- _Задание_
Повторите без изменений строки между строкой, где есть «Task: Click pink», и строкой, где есть «point(388,119)», включительно. Картинки в ответ, пожалуйста, не включайте.
□ □ □
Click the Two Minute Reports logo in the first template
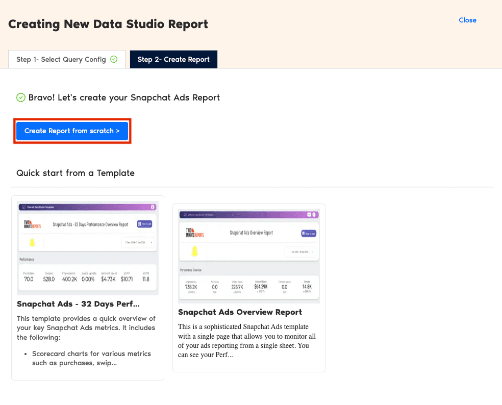[33, 224]
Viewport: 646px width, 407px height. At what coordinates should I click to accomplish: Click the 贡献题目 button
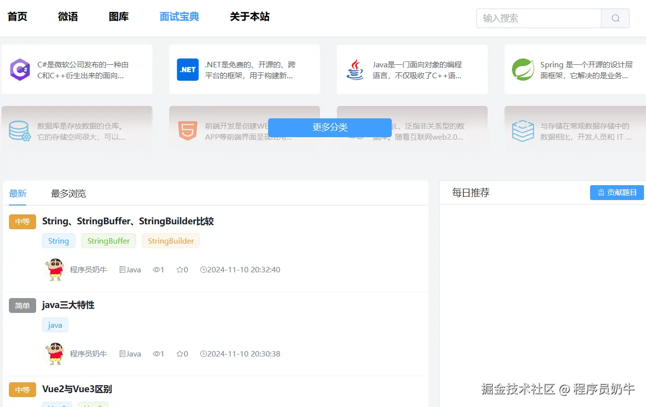pos(617,193)
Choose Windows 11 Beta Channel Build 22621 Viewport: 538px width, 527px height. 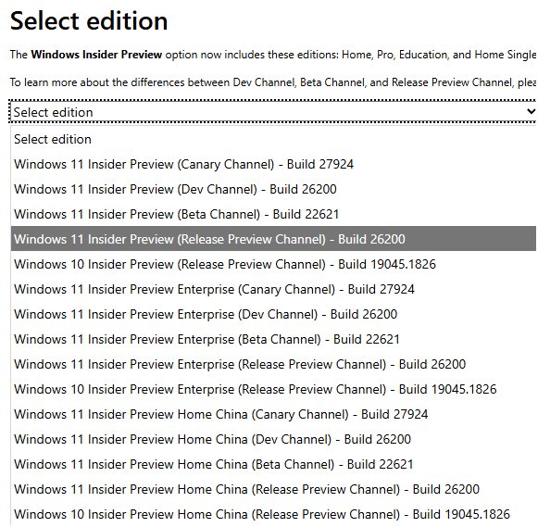coord(273,214)
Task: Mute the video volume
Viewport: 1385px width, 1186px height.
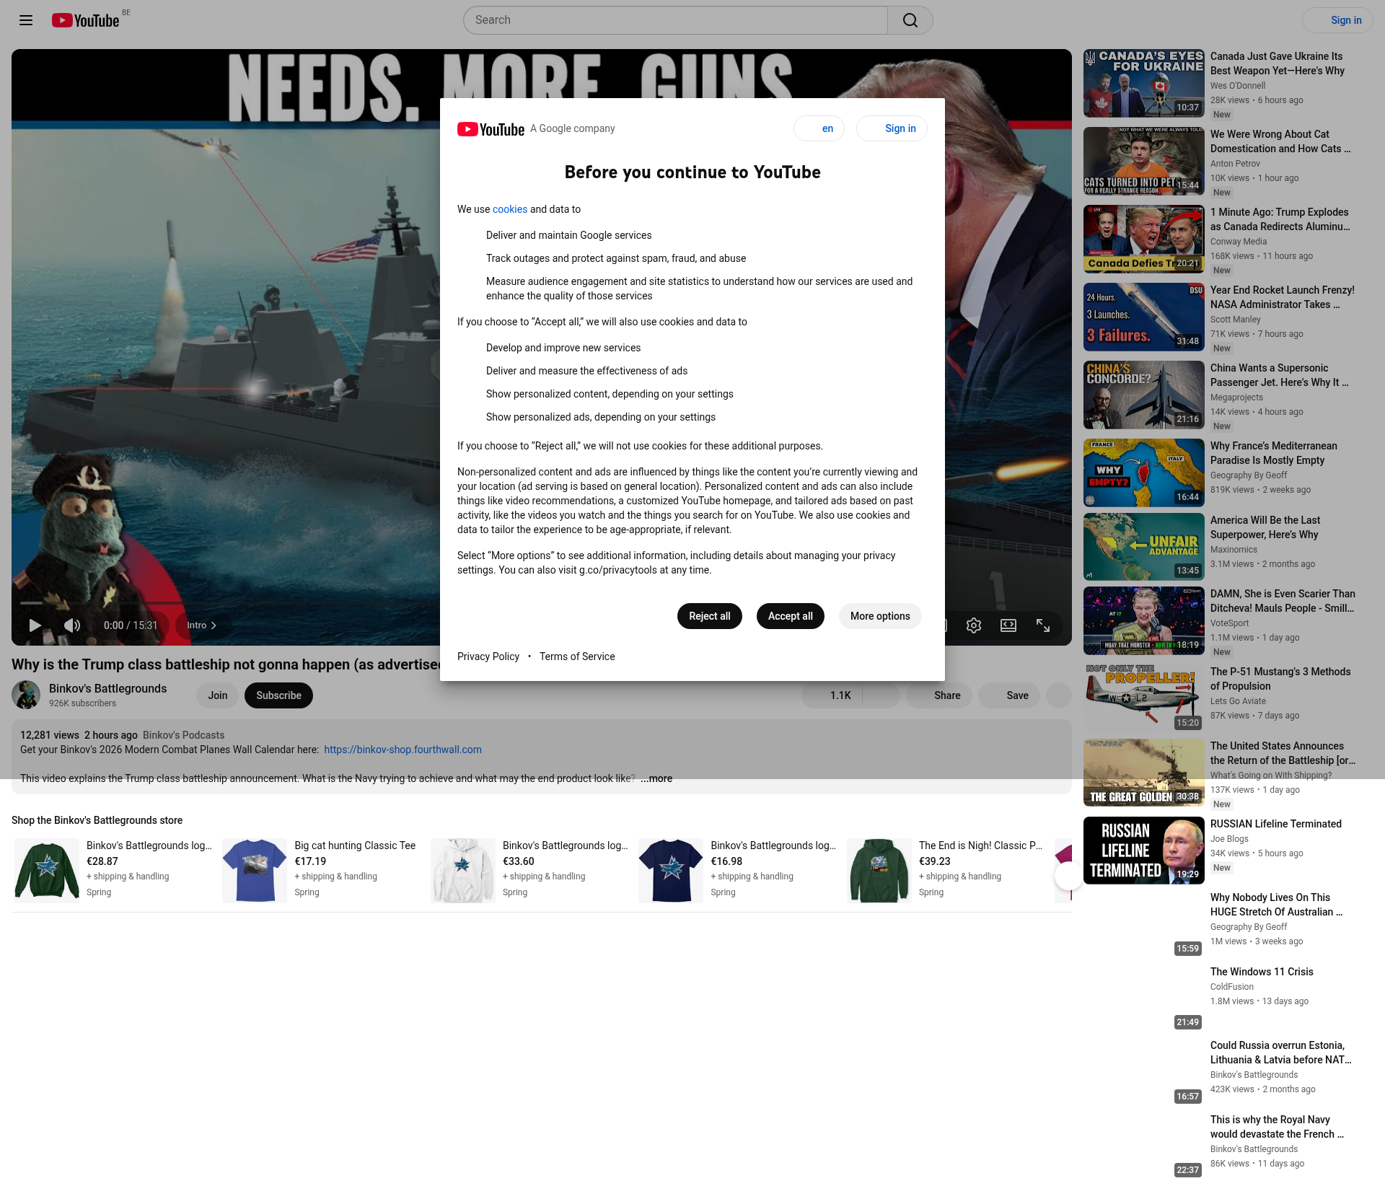Action: 72,625
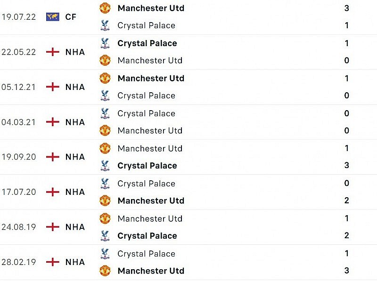Select bold Manchester Utd name in 28.02.19 match
Screen dimensions: 377x281
coord(151,271)
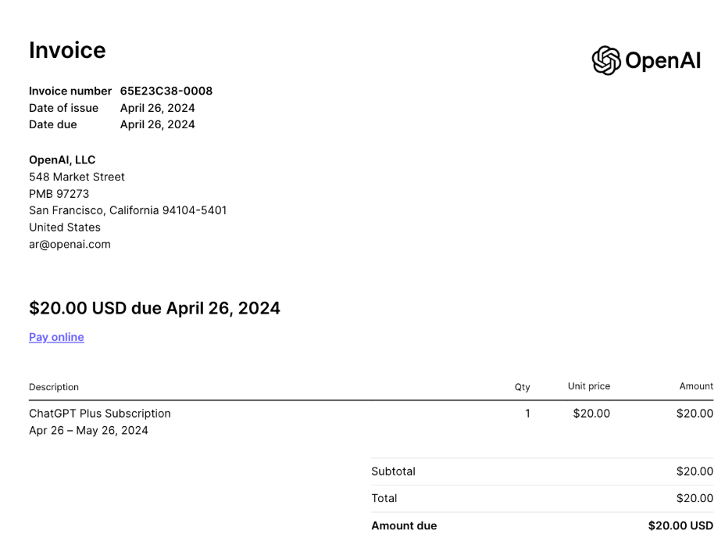725x552 pixels.
Task: Click the Invoice title heading
Action: pos(67,50)
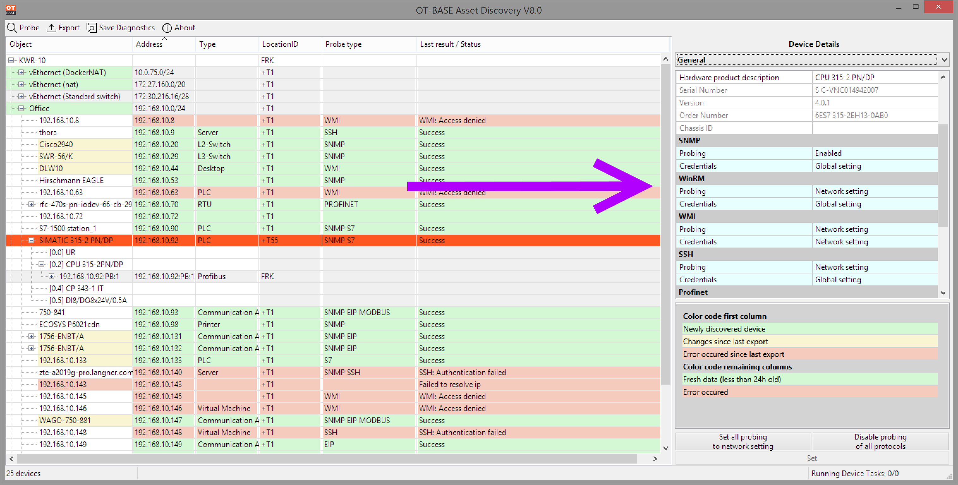Viewport: 958px width, 485px height.
Task: Click Set all probing to network setting
Action: 743,442
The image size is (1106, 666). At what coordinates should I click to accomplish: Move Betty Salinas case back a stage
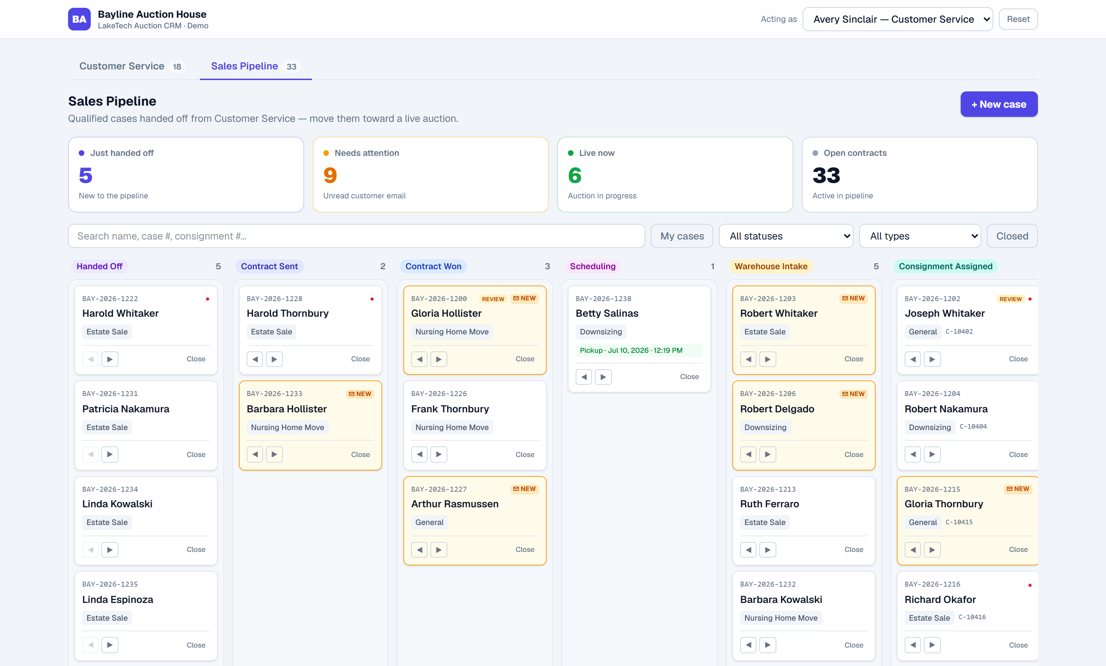(x=584, y=377)
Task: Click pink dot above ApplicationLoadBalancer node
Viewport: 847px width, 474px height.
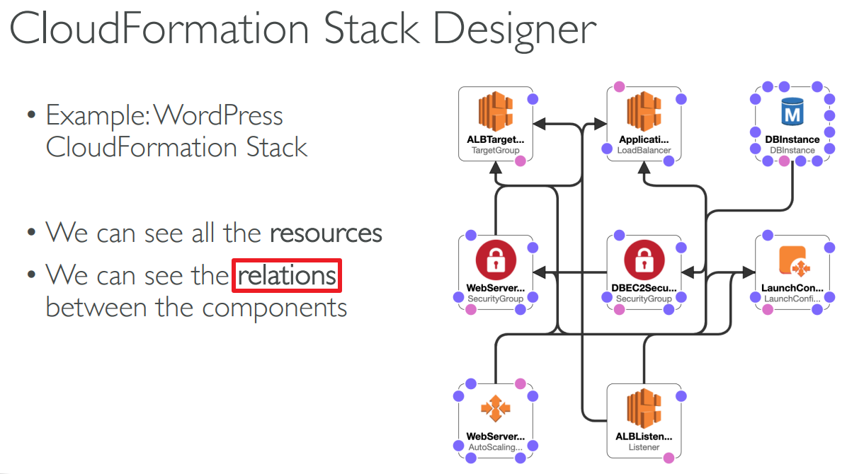Action: (x=620, y=87)
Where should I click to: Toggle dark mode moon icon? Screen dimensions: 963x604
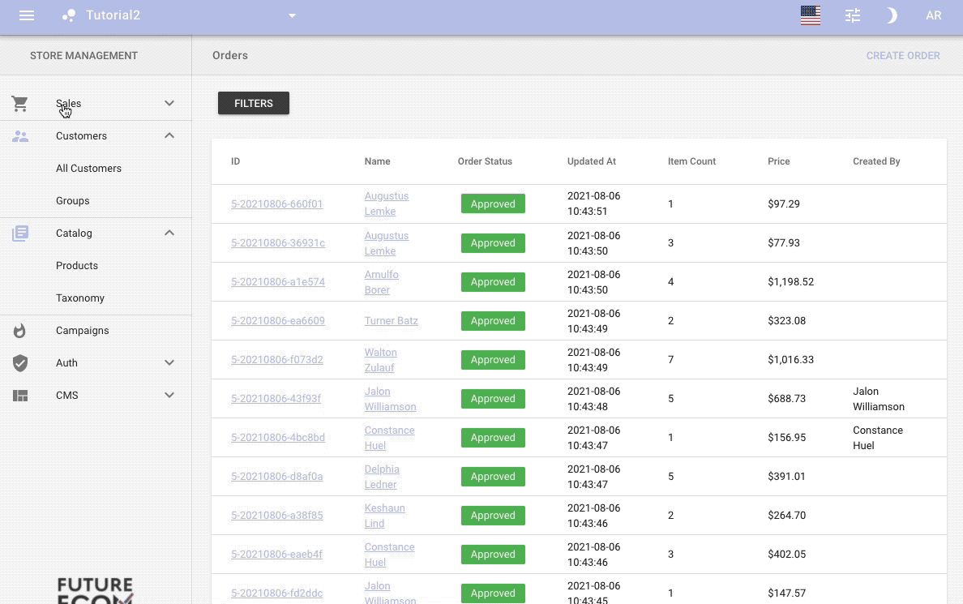[x=892, y=15]
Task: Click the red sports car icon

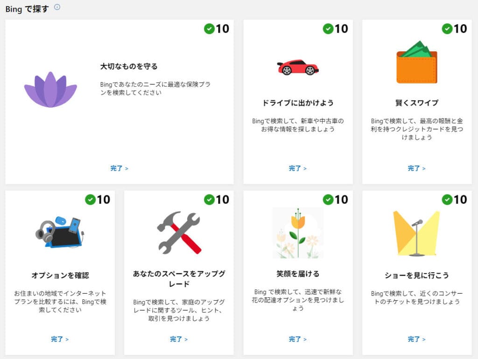Action: (298, 68)
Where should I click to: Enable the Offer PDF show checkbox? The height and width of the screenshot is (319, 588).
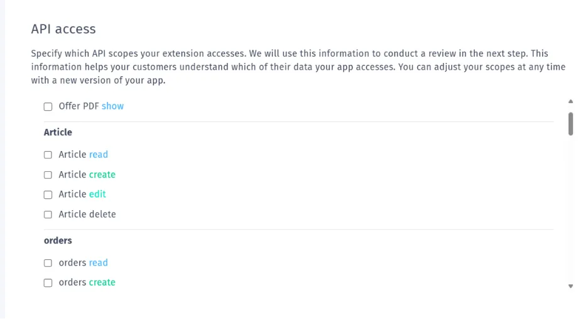click(48, 107)
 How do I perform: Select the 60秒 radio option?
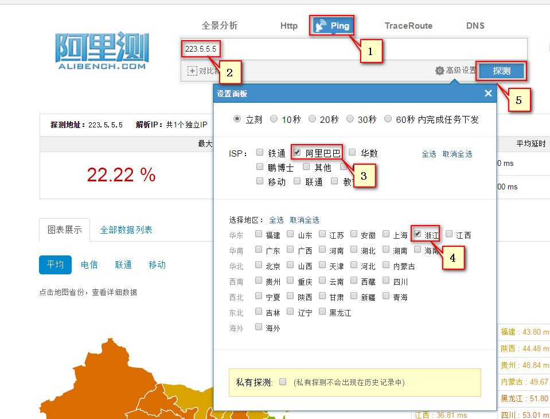point(388,119)
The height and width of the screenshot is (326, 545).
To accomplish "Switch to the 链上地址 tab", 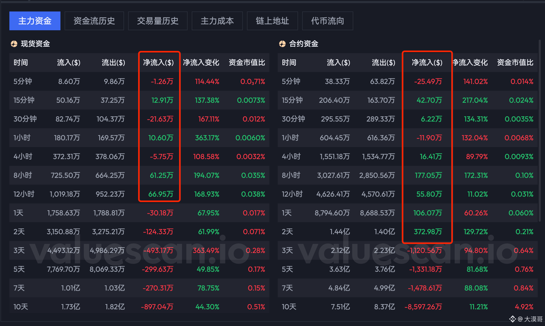I will coord(272,21).
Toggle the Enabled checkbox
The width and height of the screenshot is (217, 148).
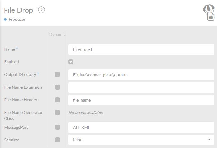pyautogui.click(x=71, y=62)

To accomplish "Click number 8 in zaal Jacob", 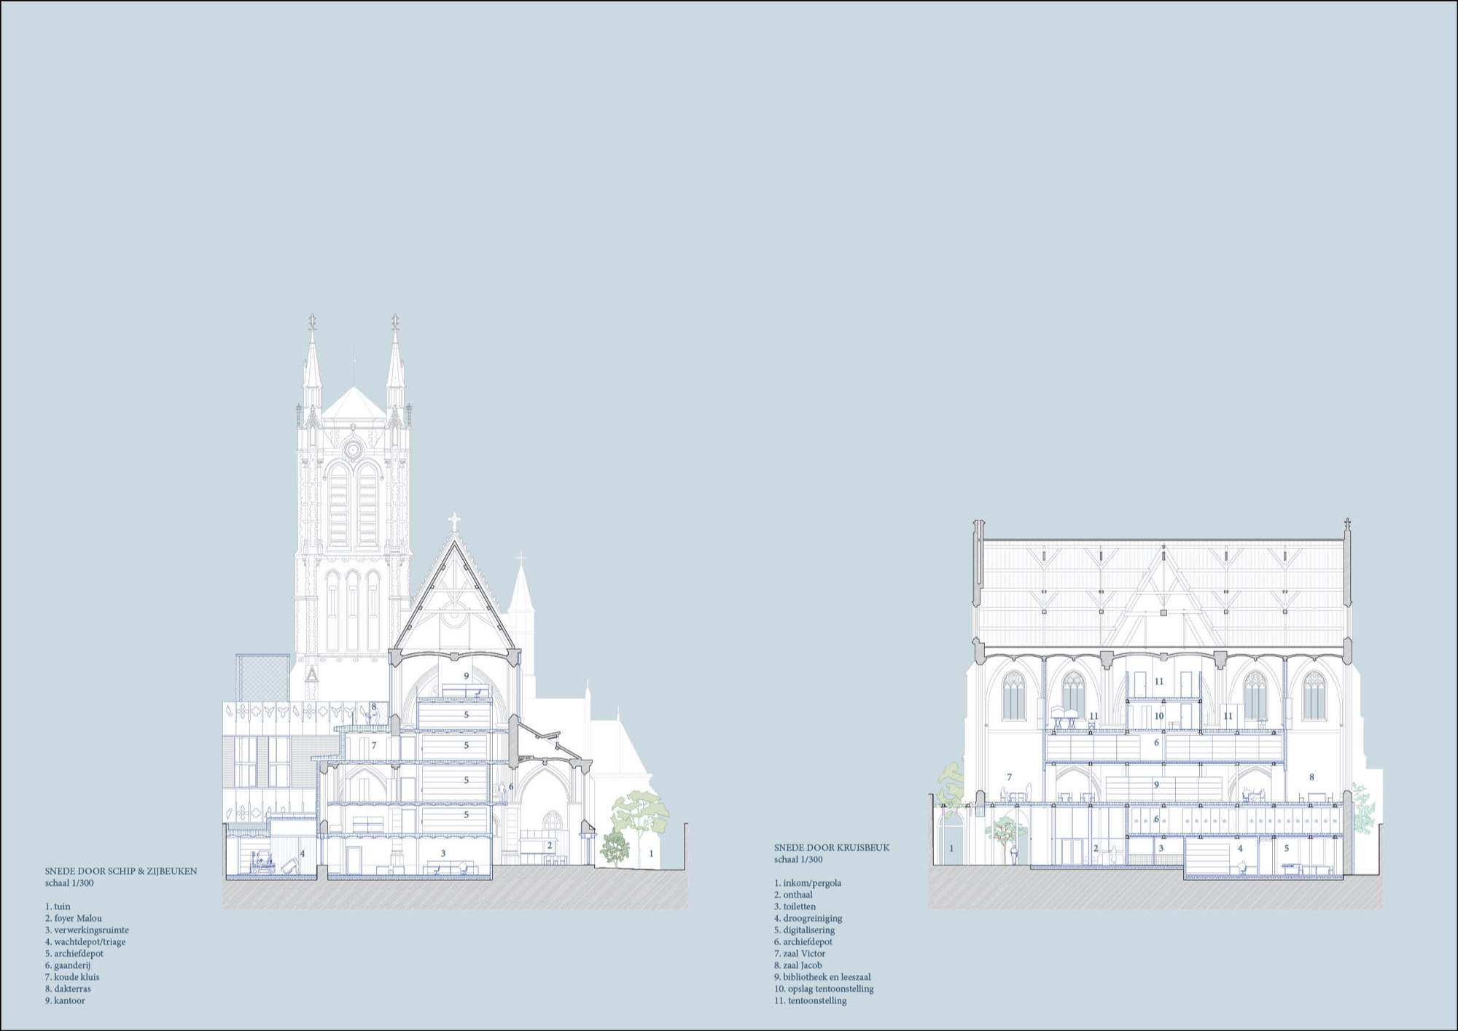I will pos(1311,777).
□ □ □
- _Решение_
Task: Click pink dot above ApplicationLoadBalancer node
Viewport: 847px width, 474px height.
Action: (x=620, y=87)
Where should I click to: Toggle dark mode moon icon? Screen dimensions: 963x604
[x=892, y=15]
Task: Click the red sports car icon

Action: (298, 68)
Where should I click to: Enable the Offer PDF show checkbox? The height and width of the screenshot is (319, 588).
click(48, 107)
 How do I perform: Select the 60秒 radio option?
point(388,119)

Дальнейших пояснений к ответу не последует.